Bei den Debitoren sind es fünf Prozent auf inländischen und zehn Prozent auf ausländischen Forderungen. Im Anlagevermögen können stille Reserven wie folgt gebildet werden: Durch zu hohe Abschreibungen auf Positionen wie Maschinen oder Fahrzeuge sowie durch das Unterlassen von Wertaufholungen bei Beteiligungen, bei denen in der Vergangenheit eine Wertberichtigung notwendig war.

Auf der Passivseite sind stille Reserven grundsätzlich nur bei Rückstellungen möglich. Ihre Bildung erfolgt vornehmlich auf drei Arten: Durch das Fortführen nicht mehr benötigter Rückstellungen, durch übervorsichtige Bemessung tatsächlich notwendiger Rückstellungen oder durch Bildung von Rückstellungen für Fälle mit geringer Verlustwahrscheinlichkeit.

Zwangsauflösungen

Bei stillen Reserven in den Debitoren und Warenvorräten ist zu beachten, dass es in Jahren mit abnehmendem Bestand zu einer zwangsweisen Teilauflösung kommt, falls der maximal zulässige Pauschalwertberichtigungssatz angewandt wurde.
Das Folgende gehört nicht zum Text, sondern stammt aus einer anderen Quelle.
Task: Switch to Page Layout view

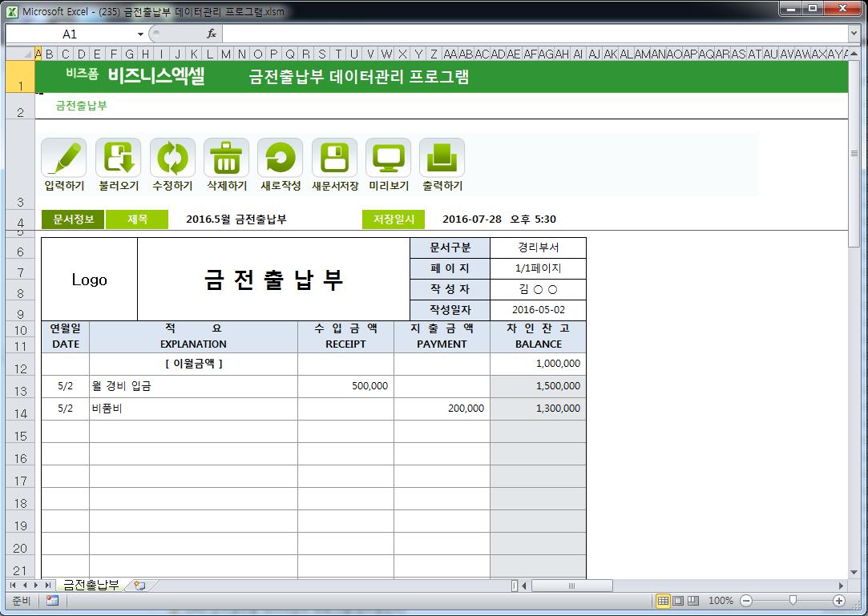Action: pos(678,601)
Bei abzuschreibendem Anlagevermögen kommt es ebenso zu einer Zwangsauflösung, sobald ein Vermögensgegenstand vollständig abgeschrieben ist, aber das Ende der wirtschaftlichen Nutzungsdauer noch nicht erreicht ist. Solche Zwangsauflösungen sind genau zu verfolgen, da eine wesentliche Netto-Auflösung von stillen Reserven in der Jahresrechnung ausgewiesen werden muss.
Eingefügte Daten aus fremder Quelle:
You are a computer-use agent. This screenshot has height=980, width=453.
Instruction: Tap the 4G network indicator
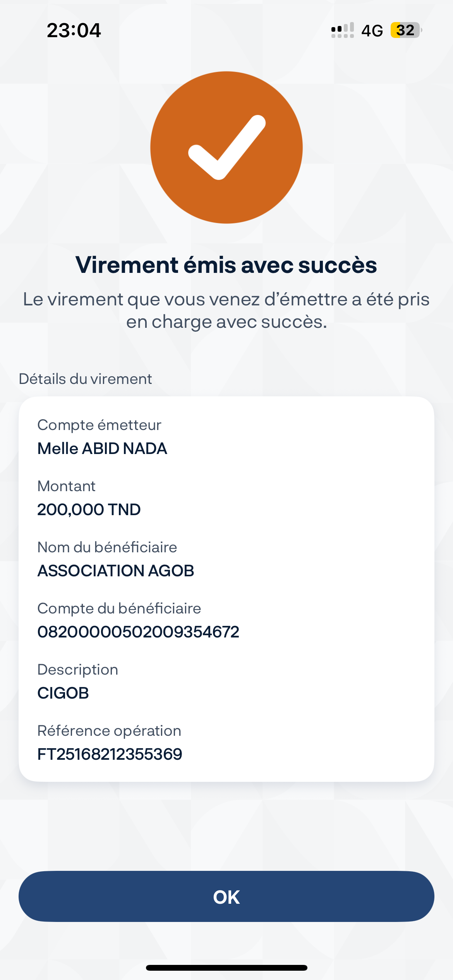(x=372, y=31)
Da der handelsrechtliche Jahresabschluss die Grundlage für die Steuererklärung ist, kommt der Erstellung der Jahresrechnung besondere Bedeutung zu. KMU, die bisher nicht rechnungslegungspflichtig waren, müssen sich darauf einstellen, dass die Steuerbehörden eine Jahresrechnung einfordern werden, die den gesetzlichen Anforderungen entspricht. Schon allein aus Gründen eines möglichst reibungslosen Umgangs mit der Steuerbehörde empfiehlt es sich, diesem Punkt die nötige Beachtung zu schenken. KMU, die ihre Buchführung und den Jahresabschluss extern machen lassen, sollten darauf achten, dass ihr Dienstleister mit diesen Anforderungen vertraut ist und ein einwandfreies Produkt erstellt.